#### [EXCERTO A LER]
★ ★ ★ ★

E aqui é tempo de olharmos para os sistemas fiscais de países como a Letónia, Estónia ou Lituânia — em que imperam os sistemas fiscais assentes numa flat rate. Isto é, todos os cidadãos pagam a mesma taxa de IRS (regra geral, algo entre os 15% e os 20%) independentemente dos seus rendimentos. E isso gera uma grande prova de confiança dos cidadãos no sistema fiscal e o cumprimento das respetivas obrigações.

Por outro lado, está mais do que provado em termos de ciência económica que uma descida impostos leva inevitavelmente a um aumento do investimento das empresas e do consumo ou poupança dos cidadãos. E até ao crescimento da receita fiscal — como bem confirmou o acordo entre Passos Coelho e António José Seguro em 2013 para descer o IRC.

Refira-se, por último, que a ideia do G7 de impor uma taxa global 15% em cada país para as multinacionais tecnológicas ajuda a perceber como o nosso sistema fiscal para as empresas não é competitivo.

Aliado a uma descida de impostos para as empresas tem de estar uma política coerente, flexível e integrada para o mercado laboral. Porquê? Porque esta é uma combinação muito eficiente para conseguir atrair investimento direto estrangeiro. Quanto mais flexível for a legislação laboral, maior será a capacidade de atração para um investidor — e maior será a rotatividade no mercado de trabalho.

4 Para que tal descida significativa de impostos (incluindo taxas e de taxinhas) surta efeito de forma sustentada, é necessário que mesma implique uma reestruturação do Estado e consequente baixa da despesa pública. Quanto maior for o Estado, maior necessidade incessante de receitas anuais terá.

Veja-se o caso da subida do número de funcionários públicos que se verifica anualmente desde 2015. Os dados oficiais indicam que no primeiro trimestre de 2021, o número total é de 725.775 trabalhadores. Isto é, uma subida de três por cento em termos homólogos e a maior de sempre.

Só para termos uma noção comparativa: temos pouco mais de 2.000 trabalhadores face a 2011 e cerca de 5,7 mil funcionários a mais do que em 2005. Ou seja, já estamos muito perto de regressarmos ao ponto mais alto do emprego público desde que há registos. Se queremos umas finanças públicas saudáveis que sejam compatíveis com baixas de impostos, temos de diminuir igualmente a despesa estrutural gerada pela contratação de funcionários.

Outro exemplo passa pela Segurança Social — uma área que a esquerda se recusa a reformar, metendo a cabeça de avestruz na areia. Em nome de uma solidariedade inter-geracional, é fundamental reformar o sistema e os benefícios existentes. Basta atentar nesta conclusão de um estudo da Comissão Europeia para percebermos quão urgente é o tema: daqui a 20 anos, o valor médio das pensões cai para metade do valor.

★ ★ ★ ★

#### [INFORMAÇÃO FORNECIDA]
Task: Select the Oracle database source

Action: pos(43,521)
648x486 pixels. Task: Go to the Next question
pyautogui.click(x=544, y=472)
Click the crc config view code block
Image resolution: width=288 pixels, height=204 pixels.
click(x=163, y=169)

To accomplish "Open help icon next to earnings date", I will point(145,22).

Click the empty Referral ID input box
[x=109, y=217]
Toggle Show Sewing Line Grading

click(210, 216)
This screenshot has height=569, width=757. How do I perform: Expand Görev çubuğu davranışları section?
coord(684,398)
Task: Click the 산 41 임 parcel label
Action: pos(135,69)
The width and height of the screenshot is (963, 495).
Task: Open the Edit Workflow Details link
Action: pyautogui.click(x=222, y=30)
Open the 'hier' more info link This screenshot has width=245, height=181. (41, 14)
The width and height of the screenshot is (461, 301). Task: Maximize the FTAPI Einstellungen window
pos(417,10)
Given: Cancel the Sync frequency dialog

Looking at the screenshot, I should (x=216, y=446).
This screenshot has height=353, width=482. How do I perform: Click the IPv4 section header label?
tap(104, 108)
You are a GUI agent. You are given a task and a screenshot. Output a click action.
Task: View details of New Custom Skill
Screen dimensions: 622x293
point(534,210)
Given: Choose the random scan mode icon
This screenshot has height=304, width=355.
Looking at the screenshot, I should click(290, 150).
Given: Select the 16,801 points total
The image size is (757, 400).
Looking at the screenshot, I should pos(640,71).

★ ★ ★ ★

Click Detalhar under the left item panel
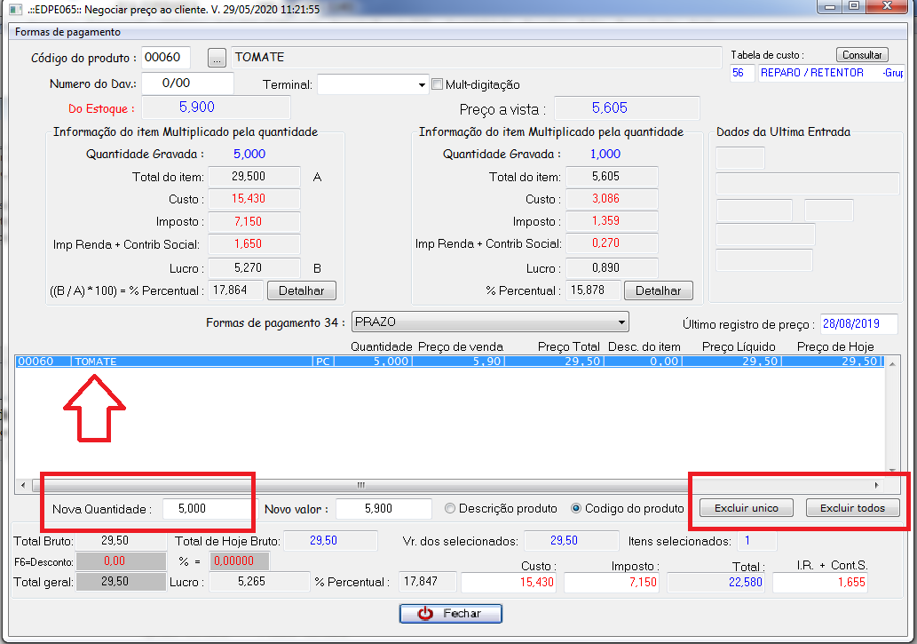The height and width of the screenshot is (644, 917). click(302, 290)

★ ★ ★ ★

#### [O QUE SE PEDE]
Por favor, transcreva palavra por palavra, do texto sobre política fiscal, o trecho que vai de "Por outro lado, está" até "não é competitivo.".

#### [RESPOSTA]
Por outro lado, está mais do que provado em termos de ciência económica que uma descida impostos leva inevitavelmente a um aumento do investimento das empresas e do consumo ou poupança dos cidadãos. E até ao crescimento da receita fiscal — como bem confirmou o acordo entre Passos Coelho e António José Seguro em 2013 para descer o IRC.

Refira-se, por último, que a ideia do G7 de impor uma taxa global 15% em cada país para as multinacionais tecnológicas ajuda a perceber como o nosso sistema fiscal para as empresas não é competitivo.